THE PROBLEM |
Search the entries for the word "Políticas" and return every line where it is found.
SOURCE DATA: Begin
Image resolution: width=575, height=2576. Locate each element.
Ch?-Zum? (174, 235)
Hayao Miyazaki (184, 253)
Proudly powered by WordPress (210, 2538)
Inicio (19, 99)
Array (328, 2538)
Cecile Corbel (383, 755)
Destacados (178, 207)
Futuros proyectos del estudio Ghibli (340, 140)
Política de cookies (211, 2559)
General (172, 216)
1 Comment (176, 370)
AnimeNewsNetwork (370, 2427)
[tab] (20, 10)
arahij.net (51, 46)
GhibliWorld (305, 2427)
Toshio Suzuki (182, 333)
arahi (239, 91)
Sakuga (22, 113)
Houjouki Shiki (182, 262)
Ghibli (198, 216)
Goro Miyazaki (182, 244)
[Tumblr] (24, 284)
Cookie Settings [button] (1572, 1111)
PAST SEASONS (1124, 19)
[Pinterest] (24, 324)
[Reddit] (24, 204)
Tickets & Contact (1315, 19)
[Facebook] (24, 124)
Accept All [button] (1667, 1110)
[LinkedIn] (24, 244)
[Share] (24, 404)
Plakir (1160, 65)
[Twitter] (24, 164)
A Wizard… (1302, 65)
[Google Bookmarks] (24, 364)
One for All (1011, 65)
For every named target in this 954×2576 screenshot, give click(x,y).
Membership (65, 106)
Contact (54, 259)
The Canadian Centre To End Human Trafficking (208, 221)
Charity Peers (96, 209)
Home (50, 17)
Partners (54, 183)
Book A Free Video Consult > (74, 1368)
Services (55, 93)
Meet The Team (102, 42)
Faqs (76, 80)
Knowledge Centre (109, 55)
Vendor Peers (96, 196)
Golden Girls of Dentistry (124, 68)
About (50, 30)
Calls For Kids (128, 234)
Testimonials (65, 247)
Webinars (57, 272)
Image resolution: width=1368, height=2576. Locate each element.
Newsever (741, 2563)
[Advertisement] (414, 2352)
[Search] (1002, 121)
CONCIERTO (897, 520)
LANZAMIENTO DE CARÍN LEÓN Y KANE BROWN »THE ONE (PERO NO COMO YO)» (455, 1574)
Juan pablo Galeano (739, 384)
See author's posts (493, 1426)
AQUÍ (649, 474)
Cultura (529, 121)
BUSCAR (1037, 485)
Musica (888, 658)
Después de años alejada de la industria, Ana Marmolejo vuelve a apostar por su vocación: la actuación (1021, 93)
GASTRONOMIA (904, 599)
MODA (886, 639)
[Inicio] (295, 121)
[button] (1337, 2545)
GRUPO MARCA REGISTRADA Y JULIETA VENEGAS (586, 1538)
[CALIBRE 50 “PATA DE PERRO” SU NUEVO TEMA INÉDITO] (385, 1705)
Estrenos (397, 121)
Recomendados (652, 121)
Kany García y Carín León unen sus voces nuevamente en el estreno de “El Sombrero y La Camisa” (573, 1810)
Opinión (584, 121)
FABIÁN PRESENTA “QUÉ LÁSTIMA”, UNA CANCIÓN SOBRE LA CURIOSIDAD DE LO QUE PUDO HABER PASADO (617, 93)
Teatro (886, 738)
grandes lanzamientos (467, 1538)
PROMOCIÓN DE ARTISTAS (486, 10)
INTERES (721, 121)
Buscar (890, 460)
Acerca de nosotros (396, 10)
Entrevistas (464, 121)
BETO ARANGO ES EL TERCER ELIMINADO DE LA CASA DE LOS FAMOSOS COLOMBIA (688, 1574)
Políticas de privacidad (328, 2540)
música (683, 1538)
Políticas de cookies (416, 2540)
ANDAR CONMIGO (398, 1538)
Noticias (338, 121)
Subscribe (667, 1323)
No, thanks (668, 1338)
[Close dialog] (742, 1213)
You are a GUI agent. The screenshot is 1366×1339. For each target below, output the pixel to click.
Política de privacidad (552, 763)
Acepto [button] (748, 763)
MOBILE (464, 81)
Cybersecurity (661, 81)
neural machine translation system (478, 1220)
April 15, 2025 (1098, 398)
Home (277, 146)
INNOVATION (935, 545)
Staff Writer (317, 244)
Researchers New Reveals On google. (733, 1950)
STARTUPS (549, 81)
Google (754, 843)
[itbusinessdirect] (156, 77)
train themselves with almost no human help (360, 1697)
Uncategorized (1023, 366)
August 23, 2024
SOURCE DATA: End
WRITTEN ANSWER |
Políticas de privacidad (328, 2540)
Políticas de cookies (416, 2540)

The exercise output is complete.